— This is a follow up on why we should implement Universal Basic Income. The original post, Universal Basic Income: The Maslow Argument —
Now how do we pay for it? There’s a range of ideas. It would take all of them to keep things budget neutral.
If we’re going to do it we should do it all the way. Let’s not nickel and dime. It should be $1200–1500 per month and it should be truly universal, everyone gets it, no questions asked.
One idea that’s worth floating into the mix is to place a tax on business productivity increases.
Hear me out.
It’s no secret that worker productivity has tripled while wage growth has only risen 30% since the 1970’s.¹ Clearly this is a trend that we can attribute to automation. Automation is not just robots putting cars together, it’s also Microsoft Office, email, algorithmic trading, Google maps, etc. It’s anything (but lately it’s software) that lets you do more than you were doing before in the same amount of time.

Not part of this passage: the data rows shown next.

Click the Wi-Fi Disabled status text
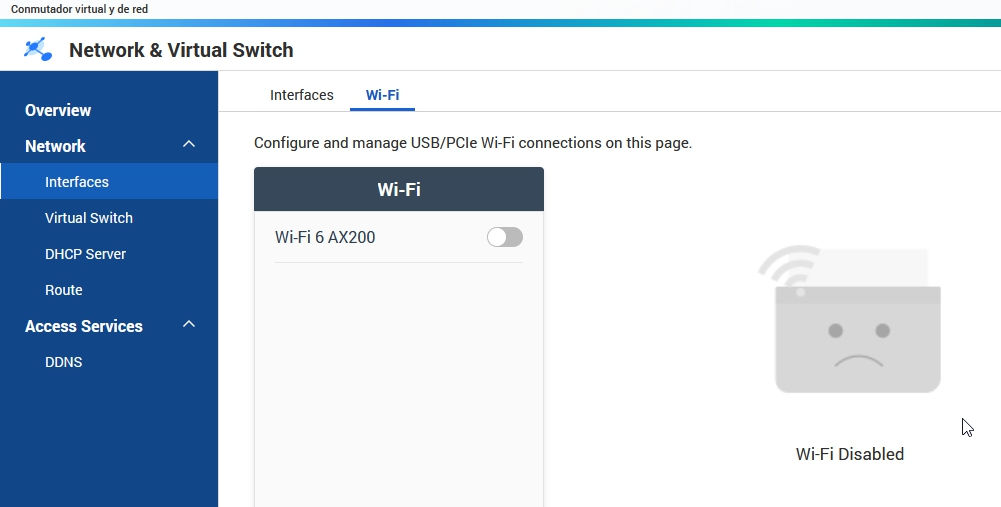This screenshot has width=1001, height=507. pyautogui.click(x=849, y=454)
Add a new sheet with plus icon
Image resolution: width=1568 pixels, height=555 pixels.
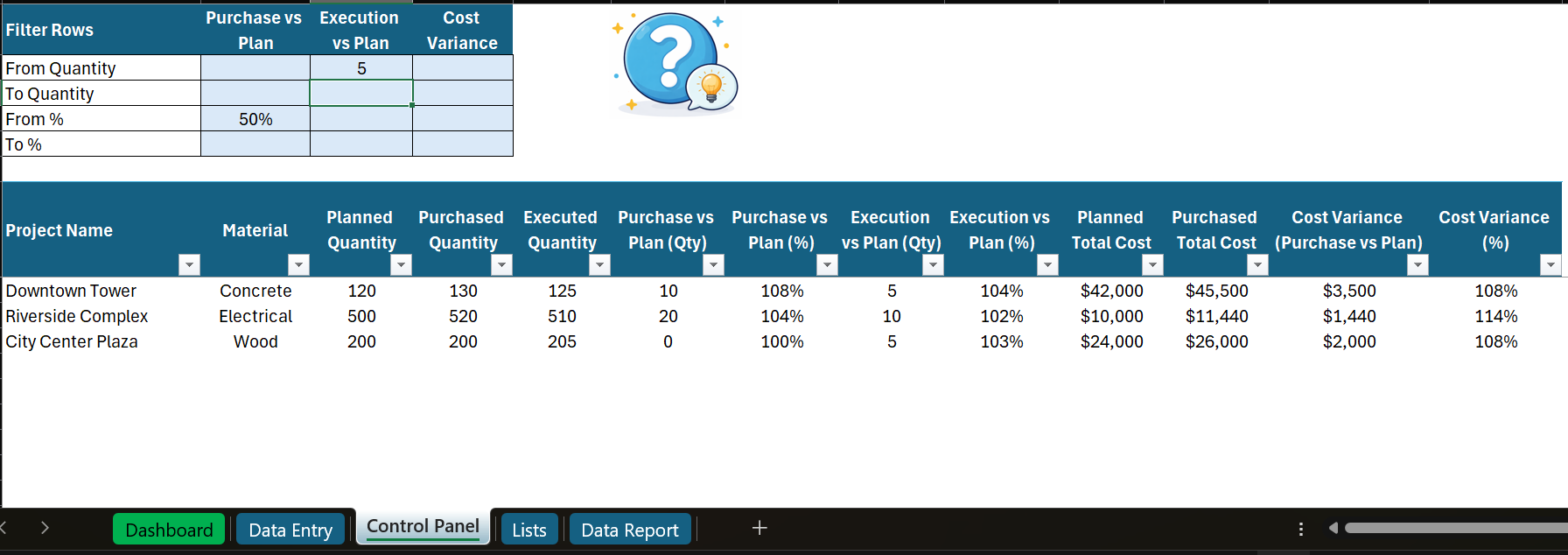pos(760,528)
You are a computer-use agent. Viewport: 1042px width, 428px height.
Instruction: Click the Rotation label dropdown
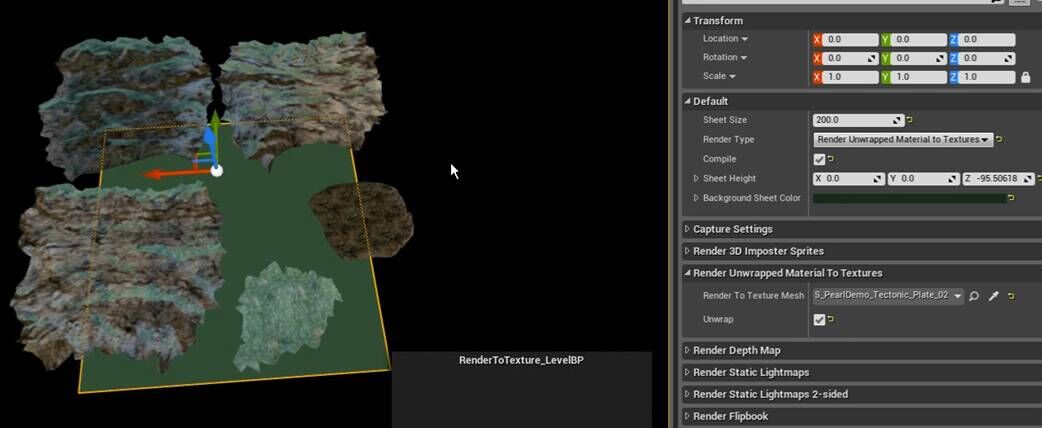[725, 58]
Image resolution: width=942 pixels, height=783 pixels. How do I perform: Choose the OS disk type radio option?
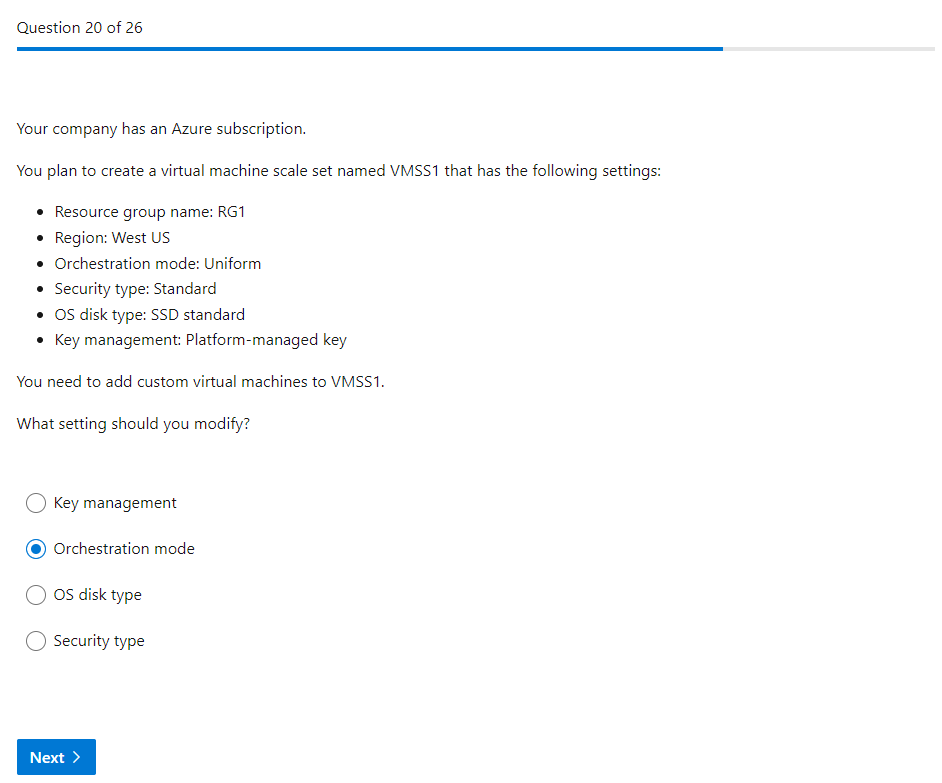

When one person can do the job that three used to it’s because part of their job has been bundled into a new technology that lets them do it faster.
Lagging that increase in productivity is the stagnation of wages, particularly hourly wages.
Since the ubiquity of automation is increasing we should be looking at the gap between what businesses pay for an employee and how much they save from letting software eat the employee’s job.
Let’s say a shipping company with 10 employees buys a new suite of software that allows them to ship double the amount of cargo that they were shipping with the exact same number of employees. That company is now getting double the labor for very close to the same price they were paying, they just have to purchase the software. That’s awesome, let’s keep doing that. But let’s take a look at payroll taxes for a second.
That doubled amount of labor doesn’t require the business to pay the payroll taxes required of actual human workers. A human worker at a $50,000 salary costs every business roughly $3,500 a year in payroll taxes. By doubling productivity with the same number of people the effective payroll tax for the company has been halved. What would have cost $35,000 in payroll taxes for the 10 people they would have had to hire now costs exactly $0 because you don’t have to pay payroll taxes on software or machines. Effectively, the company is now paying $1,750 per unit of employee output.
Given productivity growth numbers, employers are getting a discount on payroll taxes at an effective rate of about 70%². I’m not saying that we should recoup that exact amount, that would disincentivize the drive towards higher productivity. What I am saying is that we could feed the UBI pot by requiring automation to pay a share. A share that will continue to grow as time goes on; a sustainable source of revenue into the pool.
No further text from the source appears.